Amperetta-Hybridantrieb Amperetta-Hybridantrieb

Innenbordmotor Amperetta Hybrid

Hybrid-Antrieb von Amperetta

Sebastian Gollasch am 14.03.2015

Gewusst wie: Die Erbauer des Amperetta-Hybridantriebs verwenden viele bewährte Serienteile von Volvo Penta und sparen so bei der Entwicklung

Warum teuer selbst entwickeln, wenn es die Teile schon in Serienqualität gibt? Eine Frage, die man sich gerade in sogenannten Startup-Unternehmen, die gute Ideen, jedoch nur ein kleines "Entwicklungsbudget" und wenig Zeit haben, stellen sollte. So ist es sicher auch bei der Potsdamer Firma amperetta Hybrid-Drive geschehen. Die Idee, einen leistungsstarken Hybrid-Antrieb zu entwickeln, entstand 2012 und wurde im März 2013 mit Gründung der Firma konkret.

Benötigt wurde für die Umsetzung neben Batterien und dem Elektromotor auch ein Verbrenner. Bei Letzterem entschied man sich für den Volvo Penta D3. Getreu dem Motto: Die Kunden wollen Qualität, dann bekommen sie Qualität. Den Diesel-Einbaumotor gibt es mit einer Leistung von 110 PS bis 220 PS. Zusätzlich bietet Volvo ihn mit Wendegetriebe oder Z-Antrieb an. Bei dem elektrischen Antriebsmotor, der auch als Generator verwendet wird, wählte man einen 28-kW-Synchronmotor, der im Generatormodus eine Leistung von 15 kW hat und aus der Automobilindustrie stammt. In selbiger fand man auch die zwei Batteriebänke mit zusammen rund 17 kWh Speicherkapazität. Nach der Auswahl der Teile galt es, sie dem Projekt anzupassen und zu kombinieren, sodass das System nicht nur auf dem Papier, sondern auch in der Bordpraxis störfrei und effizient funktioniert.

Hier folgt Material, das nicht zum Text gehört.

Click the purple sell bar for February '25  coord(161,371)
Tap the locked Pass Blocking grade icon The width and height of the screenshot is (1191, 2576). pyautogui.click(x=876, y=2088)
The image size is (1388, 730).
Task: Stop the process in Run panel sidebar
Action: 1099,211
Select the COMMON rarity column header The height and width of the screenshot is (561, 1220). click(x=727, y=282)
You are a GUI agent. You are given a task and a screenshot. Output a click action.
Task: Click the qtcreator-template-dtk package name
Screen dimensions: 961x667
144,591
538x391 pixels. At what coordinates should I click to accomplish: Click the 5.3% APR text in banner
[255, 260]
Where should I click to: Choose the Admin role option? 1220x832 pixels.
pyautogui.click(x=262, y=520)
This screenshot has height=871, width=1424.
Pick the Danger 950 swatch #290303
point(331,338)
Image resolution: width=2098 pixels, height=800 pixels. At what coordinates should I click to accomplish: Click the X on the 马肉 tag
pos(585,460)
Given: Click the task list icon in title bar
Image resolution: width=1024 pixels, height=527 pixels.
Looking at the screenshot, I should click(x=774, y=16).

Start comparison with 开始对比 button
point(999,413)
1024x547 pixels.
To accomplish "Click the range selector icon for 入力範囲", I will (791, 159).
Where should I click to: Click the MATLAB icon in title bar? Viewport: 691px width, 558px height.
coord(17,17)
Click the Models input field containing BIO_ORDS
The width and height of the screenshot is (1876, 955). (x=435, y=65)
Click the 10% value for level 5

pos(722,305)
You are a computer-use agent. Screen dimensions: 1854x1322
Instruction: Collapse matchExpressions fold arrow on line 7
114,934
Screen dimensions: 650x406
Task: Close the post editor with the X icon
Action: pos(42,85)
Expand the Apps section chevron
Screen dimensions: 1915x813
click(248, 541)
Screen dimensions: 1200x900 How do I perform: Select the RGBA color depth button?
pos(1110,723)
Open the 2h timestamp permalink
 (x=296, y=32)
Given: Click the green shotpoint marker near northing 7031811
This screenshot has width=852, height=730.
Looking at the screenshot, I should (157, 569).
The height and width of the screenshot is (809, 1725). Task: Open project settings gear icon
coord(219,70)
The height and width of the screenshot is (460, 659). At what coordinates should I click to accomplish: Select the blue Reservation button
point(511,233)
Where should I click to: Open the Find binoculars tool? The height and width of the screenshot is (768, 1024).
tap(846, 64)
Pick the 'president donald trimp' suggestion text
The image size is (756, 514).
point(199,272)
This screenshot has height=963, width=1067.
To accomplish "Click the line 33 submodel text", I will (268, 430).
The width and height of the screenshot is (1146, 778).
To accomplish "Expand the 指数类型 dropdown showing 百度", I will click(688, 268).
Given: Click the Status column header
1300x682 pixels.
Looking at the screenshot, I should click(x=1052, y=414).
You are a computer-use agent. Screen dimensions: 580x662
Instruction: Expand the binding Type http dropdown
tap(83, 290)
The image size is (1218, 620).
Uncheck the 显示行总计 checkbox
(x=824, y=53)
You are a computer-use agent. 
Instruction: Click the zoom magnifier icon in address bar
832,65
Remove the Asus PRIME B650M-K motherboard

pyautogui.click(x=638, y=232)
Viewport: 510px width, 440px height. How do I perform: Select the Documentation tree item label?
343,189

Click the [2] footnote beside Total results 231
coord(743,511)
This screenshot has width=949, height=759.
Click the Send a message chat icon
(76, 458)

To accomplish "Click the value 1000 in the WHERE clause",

Keine zwei Jahre nach der Firmengründung hat das vierköpfige Team um Geschäftsführer Ulrich Setzermann es geschafft und konnte auf der diesjährigen boot in Düsseldorf interessierten Besuchern den ersten seriennahen Prototypen präsentieren. Gern hat man sich am Stand von amperetta Zeit genommen und ihnen die Vorteile und Möglichkeiten des Hybridantriebes nahegebracht.

Preislich beginnt die Anlage bei 52 000 €. Auf der Zubehörliste findet man eine Batteriekapazitätserweiterung und auch eine Verbrennermotor-Vorwärmung. Letztere empfiehlt sich für kalte Reviere, um den Diesel effizienter betreiben zu können.